Top of EXCERPTED RECORDS
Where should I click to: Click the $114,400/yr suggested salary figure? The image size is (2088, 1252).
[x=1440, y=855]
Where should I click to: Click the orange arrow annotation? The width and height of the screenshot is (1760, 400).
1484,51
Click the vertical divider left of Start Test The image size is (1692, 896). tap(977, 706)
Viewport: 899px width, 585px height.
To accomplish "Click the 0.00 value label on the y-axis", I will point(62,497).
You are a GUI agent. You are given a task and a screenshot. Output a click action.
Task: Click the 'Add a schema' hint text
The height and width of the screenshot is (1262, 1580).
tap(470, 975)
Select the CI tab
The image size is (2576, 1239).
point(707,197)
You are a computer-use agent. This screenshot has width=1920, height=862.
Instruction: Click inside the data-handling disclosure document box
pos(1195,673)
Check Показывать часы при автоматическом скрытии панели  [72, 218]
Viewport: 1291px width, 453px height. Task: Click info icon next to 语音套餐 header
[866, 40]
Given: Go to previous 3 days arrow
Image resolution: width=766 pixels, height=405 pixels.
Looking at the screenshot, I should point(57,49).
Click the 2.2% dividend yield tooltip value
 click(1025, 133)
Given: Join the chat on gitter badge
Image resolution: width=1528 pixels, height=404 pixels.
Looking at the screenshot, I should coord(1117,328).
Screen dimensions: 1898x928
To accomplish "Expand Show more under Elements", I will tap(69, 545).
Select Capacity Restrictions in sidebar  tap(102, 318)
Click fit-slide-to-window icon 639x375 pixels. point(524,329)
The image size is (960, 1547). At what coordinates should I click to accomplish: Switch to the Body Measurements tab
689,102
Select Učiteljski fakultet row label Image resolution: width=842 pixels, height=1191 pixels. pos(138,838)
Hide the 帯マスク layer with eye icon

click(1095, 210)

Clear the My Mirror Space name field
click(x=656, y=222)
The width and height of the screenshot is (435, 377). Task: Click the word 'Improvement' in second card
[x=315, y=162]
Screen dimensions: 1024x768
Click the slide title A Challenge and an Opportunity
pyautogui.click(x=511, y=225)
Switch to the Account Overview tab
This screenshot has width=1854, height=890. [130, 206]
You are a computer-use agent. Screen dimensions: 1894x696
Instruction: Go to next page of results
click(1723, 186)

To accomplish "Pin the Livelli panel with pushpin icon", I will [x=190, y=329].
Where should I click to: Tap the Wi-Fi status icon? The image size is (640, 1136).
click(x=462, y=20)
Bottom of EXCERPTED RECORDS
### WHAT IS BEING ASKED
Each line of the material that has the word "computer" belongs in the answer.

### EXPECTED OUTPUT
You are a computer-use agent. This screenshot has width=1920, height=862.
You are a computer-use agent. Screen dimensions: 1894x696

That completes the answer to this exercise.